You mentioned before that having an authentic south-east London accent was an important thing in the film for you. Saura, who plays Maria, is Dutch, but captures it well. How did you approach it?
I’ve watched so many films [where] people have south or east London accents and the films are so grim and flat and I wanted something that was absurd with people that sounded like me. I’m not saying I’m the first to do it all. I love Alan Clarke. I love Ken Russell. I love all the Woodfall films, but it feels like, since the 1980s, we haven’t had a lot of stuff that feels fantastical in the ends, in rougher places… I also made [Saura] watch Alan Clarke’s [1975 BBC play] Diane.
Maria and Michael often communicate in animalistic grunts. Why was it important that they communicate on that level?
They are two people in survival mode… They say that when you go through trauma, you sort of stay the same age that it happened to you. And they’re very much products of that… They are just animals and they both smell this same kind of scent on each other that is of course very different – not all trauma smells the same.
I read that, when you were a kid, you used to watch around three films a day. What kind of films did you watch?
All of these recorded VHS tapes – I’m basically just trying to recreate them. I have no idea what they are at this point. I spent most of my time with my nan and my granddad. Honestly my nan’s bedroom was like Valley of the Dolls (1967) – pink satin curtains, lilac walls. And there were dolls hanging from the ceiling, dolls everywhere. But her whole bookshelf was Stephen King, the supernatural, the Bermuda triangle. My nan had me watching Chucky [Child’s Play, 1988] and Cujo [1983] when I was like six years old, and TV movies like Sybil [1976]… disturbing supernatural TV specials. They’ve just seeped into my bloodstream and now I’m trying to recreate them.

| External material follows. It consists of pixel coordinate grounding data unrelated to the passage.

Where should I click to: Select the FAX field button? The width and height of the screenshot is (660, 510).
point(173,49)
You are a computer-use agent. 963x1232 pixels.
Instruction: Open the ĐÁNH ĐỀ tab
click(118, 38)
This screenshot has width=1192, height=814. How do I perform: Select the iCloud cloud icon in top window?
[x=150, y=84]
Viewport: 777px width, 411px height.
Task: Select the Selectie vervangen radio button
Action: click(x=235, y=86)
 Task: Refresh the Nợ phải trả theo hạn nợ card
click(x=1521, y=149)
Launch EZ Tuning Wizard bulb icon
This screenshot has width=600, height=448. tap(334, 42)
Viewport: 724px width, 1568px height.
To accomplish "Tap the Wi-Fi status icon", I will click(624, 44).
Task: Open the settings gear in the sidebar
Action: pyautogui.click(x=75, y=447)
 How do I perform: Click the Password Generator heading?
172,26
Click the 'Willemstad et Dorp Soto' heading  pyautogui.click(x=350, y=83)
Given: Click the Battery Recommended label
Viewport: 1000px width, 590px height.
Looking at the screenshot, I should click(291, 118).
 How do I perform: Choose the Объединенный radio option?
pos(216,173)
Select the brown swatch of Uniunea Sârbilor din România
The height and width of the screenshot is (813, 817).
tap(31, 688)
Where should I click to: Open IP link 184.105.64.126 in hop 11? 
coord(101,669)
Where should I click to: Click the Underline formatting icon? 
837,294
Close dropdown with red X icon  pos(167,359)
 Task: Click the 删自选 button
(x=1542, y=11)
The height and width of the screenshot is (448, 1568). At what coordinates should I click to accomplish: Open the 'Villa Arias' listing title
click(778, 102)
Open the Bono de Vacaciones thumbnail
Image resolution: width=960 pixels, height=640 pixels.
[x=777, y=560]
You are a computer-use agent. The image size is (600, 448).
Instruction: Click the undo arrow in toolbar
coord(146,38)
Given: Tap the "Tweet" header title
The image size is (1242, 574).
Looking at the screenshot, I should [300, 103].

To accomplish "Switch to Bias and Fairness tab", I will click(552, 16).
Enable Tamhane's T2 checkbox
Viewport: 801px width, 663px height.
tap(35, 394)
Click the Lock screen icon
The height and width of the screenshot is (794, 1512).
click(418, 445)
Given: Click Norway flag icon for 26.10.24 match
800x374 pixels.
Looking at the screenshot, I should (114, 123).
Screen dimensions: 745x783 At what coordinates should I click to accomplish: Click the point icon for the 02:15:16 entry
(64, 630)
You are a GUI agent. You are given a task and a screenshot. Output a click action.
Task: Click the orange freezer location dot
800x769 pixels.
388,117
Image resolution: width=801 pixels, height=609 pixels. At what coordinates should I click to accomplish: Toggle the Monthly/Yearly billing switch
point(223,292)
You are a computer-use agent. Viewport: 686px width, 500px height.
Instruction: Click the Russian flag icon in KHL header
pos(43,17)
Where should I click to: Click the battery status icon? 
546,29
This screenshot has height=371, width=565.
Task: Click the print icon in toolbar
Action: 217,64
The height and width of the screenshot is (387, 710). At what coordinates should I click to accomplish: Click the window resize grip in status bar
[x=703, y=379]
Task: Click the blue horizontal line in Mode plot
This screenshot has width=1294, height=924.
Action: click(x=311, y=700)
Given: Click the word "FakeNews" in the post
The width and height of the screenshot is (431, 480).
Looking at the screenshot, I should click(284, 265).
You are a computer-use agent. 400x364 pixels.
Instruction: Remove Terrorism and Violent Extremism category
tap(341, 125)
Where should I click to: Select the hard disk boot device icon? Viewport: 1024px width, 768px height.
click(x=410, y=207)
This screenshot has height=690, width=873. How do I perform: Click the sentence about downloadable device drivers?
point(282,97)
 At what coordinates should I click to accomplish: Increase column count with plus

My nan, she liked shit horror, like Rosemary’s Baby 2 [Look What’s Happened to Rosemary’s Baby, 1976]. She was honestly just this gorgeous woman. She looked like Sophia Loren and Ingrid Bergman mixed together. And then when she turned 30, she was like: ‘I don’t give a fuck anymore’. She read this Dennis Wheatley book called The Devil Rides Out and she got obsessed with horror. Just never left the house. Summer days she would shut the curtains, and we would just watch horror movies – sweating, watching Cujo [1983] in her bedroom…
Every day, pretty much, from the age of 14 I would watch three films a day. And some days I would plan to bunk off school…. I was trying to search for the most sort of gross coming of agers and I remember watching Wetlands [2008]… I was probably just horny and bored, and that’s how I got into weirder films. Like most girls, to be honest.
Around age 10-15, I sought out extreme films too – it seems quite common at that age, because you want something to chime with that gross, horrified feeling that you have all the time. Something that gives you the language to articulate it before you have it.
Something that makes you feel human. I remember seeing some of that stuff and being like: oh, like, I’m human, this is normal. I always was like, if I ever get to make a film. I’m going to make films for gross girls. Somehow, I still am exactly the same as I was when I was 14.
► Hoard is in UK cinemas from 17 May.